O fascismo brasileiro e a morte da inteligência; Eduardo Bolsonaro, senhor da guerra ou o garoto que fez do Brasil o seu brinquedo? | Por Carlos Augusto

Eduardo Nantes Bolsonaro e o pai Jair Bolsonaro. República é transformada, através de condutas indevidas, na Monarquia Absolutista Despótica dos Bolsonaros.Eduardo Nantes Bolsonaro e o pai Jair Bolsonaro. República é transformada, através de condutas indevidas, na Monarquia Absolutista Despótica dos Bolsonaros.
Eduardo Nantes Bolsonaro e o pai Jair Bolsonaro. República é transformada, através de condutas indevidas, na Monarquia Absolutista Despótica dos Bolsonaros.

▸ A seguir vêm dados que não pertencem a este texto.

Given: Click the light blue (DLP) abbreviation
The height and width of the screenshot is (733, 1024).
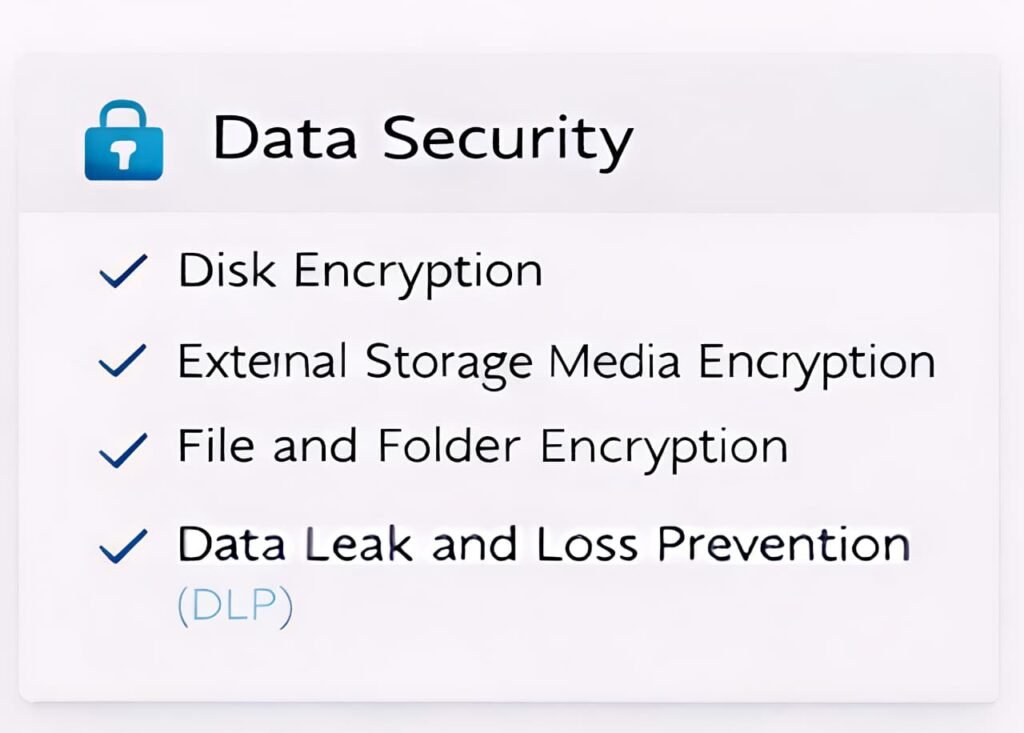Looking at the screenshot, I should [235, 607].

Eduardo Nantes Bolsonaro e o pai Jair Bolsonaro. República é transformada, através de condutas indevidas, na Monarquia Absolutista Despótica dos Bolsonaros.

O fascismo espanhol do cruel e sanguinário general Franco tinha como lema a frase “morte a inteligência” – e este parece ser o mote do fascismo brasileiro do odiento capitão Bolsonaro.

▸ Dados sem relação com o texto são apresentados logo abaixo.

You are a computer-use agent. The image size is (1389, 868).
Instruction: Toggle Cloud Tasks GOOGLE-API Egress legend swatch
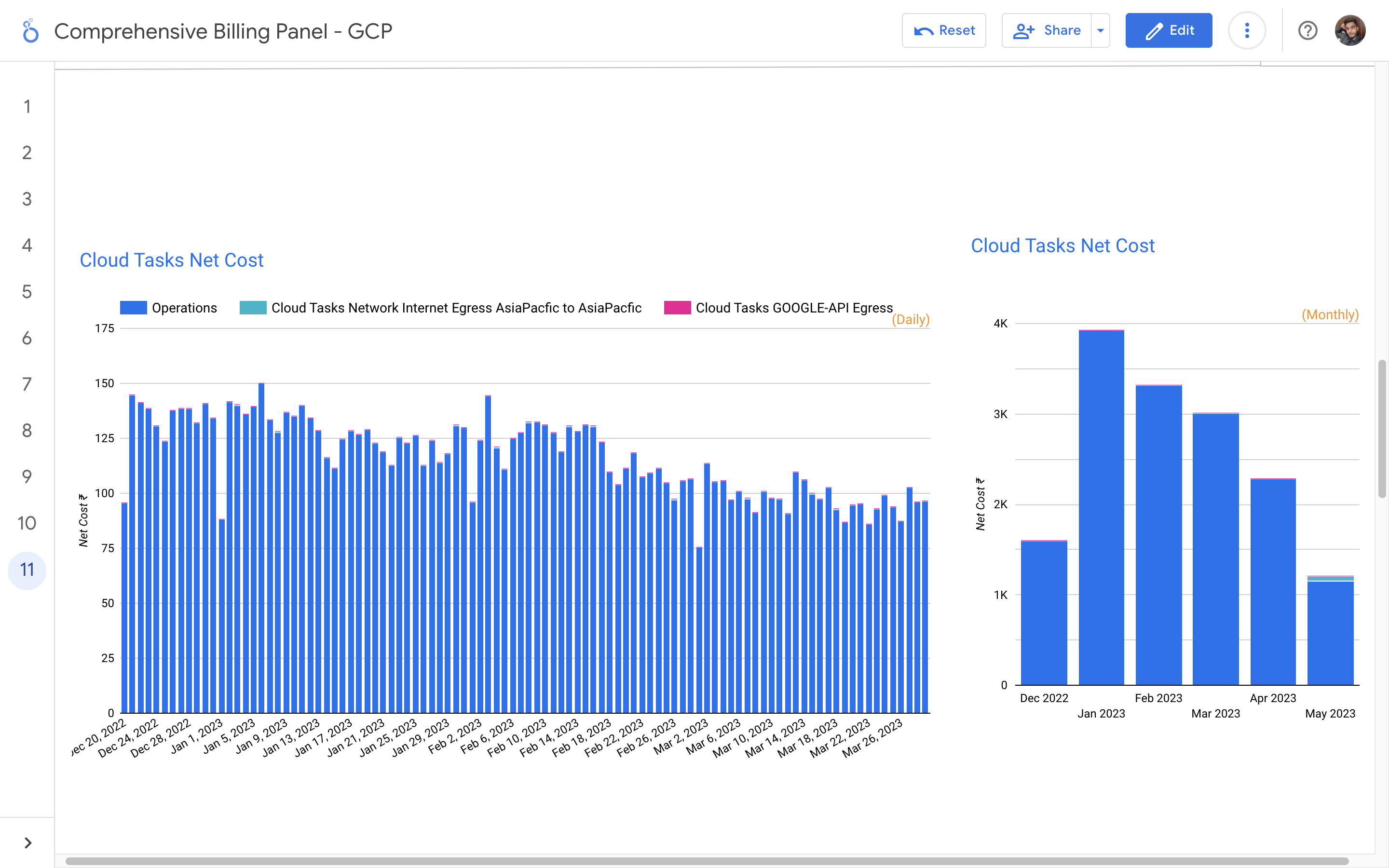point(677,308)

Um importante filósofo oitocentista, certa vez, declarou:

– A história se repete. A primeira vez como farsa e a segunda como tragédia.

Como por mágica, ou melhor, trágico pesadelo, personalidades medíocres e obtusas do cenário político nacional alcançaram o poder máximo na combalida república brasileira, no ano da desgraça de 2018, e assistimos se erigir, na atualidade, a monarquia despótica dos bolsonaros.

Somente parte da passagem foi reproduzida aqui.